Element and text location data
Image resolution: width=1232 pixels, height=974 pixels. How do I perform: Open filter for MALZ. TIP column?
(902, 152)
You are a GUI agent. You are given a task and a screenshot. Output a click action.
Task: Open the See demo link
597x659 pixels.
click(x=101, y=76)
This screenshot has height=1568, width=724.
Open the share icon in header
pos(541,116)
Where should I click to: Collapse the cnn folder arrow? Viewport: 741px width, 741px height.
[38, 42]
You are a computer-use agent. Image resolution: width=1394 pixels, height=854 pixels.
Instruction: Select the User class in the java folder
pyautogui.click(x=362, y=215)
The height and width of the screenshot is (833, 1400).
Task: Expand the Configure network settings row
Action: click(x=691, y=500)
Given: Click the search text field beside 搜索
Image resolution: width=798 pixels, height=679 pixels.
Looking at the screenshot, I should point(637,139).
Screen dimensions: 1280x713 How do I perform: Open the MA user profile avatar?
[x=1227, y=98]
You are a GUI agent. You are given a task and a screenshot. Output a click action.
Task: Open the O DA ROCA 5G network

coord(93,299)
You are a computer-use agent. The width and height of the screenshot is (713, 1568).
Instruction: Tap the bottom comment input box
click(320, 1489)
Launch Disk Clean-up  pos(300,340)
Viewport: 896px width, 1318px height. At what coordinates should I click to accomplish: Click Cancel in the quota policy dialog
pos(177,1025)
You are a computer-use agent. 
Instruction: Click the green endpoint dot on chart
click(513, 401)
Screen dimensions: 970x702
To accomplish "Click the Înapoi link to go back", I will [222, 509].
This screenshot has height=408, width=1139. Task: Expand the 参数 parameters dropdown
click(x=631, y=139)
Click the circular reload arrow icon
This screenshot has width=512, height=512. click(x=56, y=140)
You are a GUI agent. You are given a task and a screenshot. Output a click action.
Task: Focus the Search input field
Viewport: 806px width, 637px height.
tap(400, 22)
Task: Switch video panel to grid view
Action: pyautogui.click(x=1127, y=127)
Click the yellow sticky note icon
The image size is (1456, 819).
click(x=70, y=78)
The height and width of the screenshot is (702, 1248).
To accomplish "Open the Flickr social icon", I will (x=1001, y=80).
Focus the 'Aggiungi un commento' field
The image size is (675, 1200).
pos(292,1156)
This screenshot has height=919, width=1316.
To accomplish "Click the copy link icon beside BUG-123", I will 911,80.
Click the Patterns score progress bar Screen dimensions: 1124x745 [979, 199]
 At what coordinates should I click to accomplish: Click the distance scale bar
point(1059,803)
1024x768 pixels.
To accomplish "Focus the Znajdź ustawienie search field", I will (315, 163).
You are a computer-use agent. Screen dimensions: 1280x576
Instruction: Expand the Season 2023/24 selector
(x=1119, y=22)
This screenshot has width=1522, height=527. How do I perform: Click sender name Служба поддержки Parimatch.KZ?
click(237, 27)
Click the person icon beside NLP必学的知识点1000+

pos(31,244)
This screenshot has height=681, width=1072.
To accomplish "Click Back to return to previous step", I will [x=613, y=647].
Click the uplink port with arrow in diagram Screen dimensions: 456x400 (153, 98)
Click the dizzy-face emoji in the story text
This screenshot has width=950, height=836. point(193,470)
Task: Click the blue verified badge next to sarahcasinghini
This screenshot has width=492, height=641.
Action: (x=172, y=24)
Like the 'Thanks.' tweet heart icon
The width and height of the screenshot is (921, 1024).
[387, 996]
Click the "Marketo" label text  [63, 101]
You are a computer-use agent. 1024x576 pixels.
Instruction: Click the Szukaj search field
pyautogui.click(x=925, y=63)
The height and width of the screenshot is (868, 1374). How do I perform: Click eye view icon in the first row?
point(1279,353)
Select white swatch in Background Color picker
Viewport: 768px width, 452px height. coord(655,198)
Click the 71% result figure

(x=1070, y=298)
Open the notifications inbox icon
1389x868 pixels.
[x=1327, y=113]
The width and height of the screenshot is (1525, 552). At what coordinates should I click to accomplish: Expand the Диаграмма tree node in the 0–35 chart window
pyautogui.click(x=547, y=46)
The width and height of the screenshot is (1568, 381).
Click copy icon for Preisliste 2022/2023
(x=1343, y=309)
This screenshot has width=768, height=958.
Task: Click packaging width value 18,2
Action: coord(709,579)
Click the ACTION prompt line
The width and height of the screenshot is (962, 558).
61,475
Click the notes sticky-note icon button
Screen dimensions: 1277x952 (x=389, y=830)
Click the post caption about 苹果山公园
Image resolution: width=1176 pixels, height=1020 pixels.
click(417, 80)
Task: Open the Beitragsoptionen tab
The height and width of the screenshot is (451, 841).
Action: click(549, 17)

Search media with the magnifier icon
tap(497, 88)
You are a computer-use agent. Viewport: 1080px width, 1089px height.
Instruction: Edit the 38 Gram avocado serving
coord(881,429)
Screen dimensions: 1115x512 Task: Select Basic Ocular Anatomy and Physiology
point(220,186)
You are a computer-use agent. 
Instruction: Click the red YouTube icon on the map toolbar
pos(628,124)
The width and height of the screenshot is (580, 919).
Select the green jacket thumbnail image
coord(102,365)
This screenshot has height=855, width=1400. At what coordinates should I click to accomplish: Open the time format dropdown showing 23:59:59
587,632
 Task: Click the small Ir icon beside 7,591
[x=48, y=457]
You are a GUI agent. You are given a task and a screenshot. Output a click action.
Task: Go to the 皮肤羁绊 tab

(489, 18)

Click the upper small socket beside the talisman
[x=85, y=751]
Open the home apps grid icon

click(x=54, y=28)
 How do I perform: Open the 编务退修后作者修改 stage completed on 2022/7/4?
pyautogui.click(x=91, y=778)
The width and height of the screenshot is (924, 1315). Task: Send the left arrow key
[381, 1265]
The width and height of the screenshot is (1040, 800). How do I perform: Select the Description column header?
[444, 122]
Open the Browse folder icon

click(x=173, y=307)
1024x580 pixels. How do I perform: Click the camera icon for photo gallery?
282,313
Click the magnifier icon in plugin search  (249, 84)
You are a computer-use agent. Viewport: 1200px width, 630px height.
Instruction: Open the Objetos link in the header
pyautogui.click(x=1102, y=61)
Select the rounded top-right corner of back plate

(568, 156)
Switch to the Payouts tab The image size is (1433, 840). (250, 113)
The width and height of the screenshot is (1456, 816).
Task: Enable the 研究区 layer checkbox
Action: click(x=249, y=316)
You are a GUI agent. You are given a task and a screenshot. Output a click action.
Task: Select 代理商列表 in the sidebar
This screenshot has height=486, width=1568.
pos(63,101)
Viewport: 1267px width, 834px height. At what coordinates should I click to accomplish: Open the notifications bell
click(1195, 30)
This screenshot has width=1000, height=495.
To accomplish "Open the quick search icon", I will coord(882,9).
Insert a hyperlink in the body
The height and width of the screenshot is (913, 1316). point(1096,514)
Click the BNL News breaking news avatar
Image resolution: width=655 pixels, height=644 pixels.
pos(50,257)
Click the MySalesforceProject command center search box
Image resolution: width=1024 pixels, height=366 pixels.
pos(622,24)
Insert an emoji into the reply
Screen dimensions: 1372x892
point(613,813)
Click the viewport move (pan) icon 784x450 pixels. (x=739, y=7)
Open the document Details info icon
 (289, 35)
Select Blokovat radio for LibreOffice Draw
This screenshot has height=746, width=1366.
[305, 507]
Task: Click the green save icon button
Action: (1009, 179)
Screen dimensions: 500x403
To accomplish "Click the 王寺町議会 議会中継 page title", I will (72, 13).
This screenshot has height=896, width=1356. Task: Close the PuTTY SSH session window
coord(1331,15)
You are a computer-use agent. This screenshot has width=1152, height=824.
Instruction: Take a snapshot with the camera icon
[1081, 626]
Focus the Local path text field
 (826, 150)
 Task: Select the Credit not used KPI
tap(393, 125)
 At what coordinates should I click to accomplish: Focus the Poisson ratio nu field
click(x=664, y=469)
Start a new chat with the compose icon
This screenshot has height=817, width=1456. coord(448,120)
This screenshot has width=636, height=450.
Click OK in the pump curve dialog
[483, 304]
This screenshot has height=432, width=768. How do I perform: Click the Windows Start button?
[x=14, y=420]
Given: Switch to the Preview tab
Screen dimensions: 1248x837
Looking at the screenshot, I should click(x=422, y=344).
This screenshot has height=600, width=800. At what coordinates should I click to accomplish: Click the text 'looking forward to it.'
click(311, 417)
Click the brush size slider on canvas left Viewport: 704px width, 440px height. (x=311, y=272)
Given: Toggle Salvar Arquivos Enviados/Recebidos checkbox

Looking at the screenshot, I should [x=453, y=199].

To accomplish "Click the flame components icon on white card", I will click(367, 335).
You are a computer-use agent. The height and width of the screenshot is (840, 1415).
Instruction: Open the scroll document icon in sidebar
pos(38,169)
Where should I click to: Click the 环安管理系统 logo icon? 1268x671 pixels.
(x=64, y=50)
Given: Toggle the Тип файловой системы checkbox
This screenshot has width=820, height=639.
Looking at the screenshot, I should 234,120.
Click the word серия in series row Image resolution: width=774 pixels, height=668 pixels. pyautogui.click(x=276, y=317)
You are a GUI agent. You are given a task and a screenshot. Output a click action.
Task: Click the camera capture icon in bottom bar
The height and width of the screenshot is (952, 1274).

* _WHAT THIS TASK INVOLVES_:
Please copy the records word for word, starting with the line that contains "Focus the Local path text field" and going on through the last line of the records.

* _OUTPUT FOR THIS EXERCISE_:
Focus the Local path text field
 (826, 150)
 Task: Select the Credit not used KPI
tap(393, 125)
 At what coordinates should I click to accomplish: Focus the Poisson ratio nu field
click(x=664, y=469)
Start a new chat with the compose icon
This screenshot has height=817, width=1456. coord(448,120)
This screenshot has width=636, height=450.
Click OK in the pump curve dialog
[483, 304]
This screenshot has height=432, width=768. How do I perform: Click the Windows Start button?
[x=14, y=420]
Given: Switch to the Preview tab
Screen dimensions: 1248x837
Looking at the screenshot, I should click(x=422, y=344).
This screenshot has height=600, width=800. At what coordinates should I click to accomplish: Click the text 'looking forward to it.'
click(311, 417)
Click the brush size slider on canvas left Viewport: 704px width, 440px height. (x=311, y=272)
Given: Toggle Salvar Arquivos Enviados/Recebidos checkbox

Looking at the screenshot, I should [x=453, y=199].

To accomplish "Click the flame components icon on white card", I will click(367, 335).
You are a computer-use agent. The height and width of the screenshot is (840, 1415).
Instruction: Open the scroll document icon in sidebar
pos(38,169)
Where should I click to: Click the 环安管理系统 logo icon? 1268x671 pixels.
(x=64, y=50)
Given: Toggle the Тип файловой системы checkbox
This screenshot has width=820, height=639.
Looking at the screenshot, I should 234,120.
Click the word серия in series row Image resolution: width=774 pixels, height=668 pixels. pyautogui.click(x=276, y=317)
You are a GUI agent. You are given a task and a screenshot. Output a click action.
Task: Click the camera capture icon in bottom bar
The height and width of the screenshot is (952, 1274).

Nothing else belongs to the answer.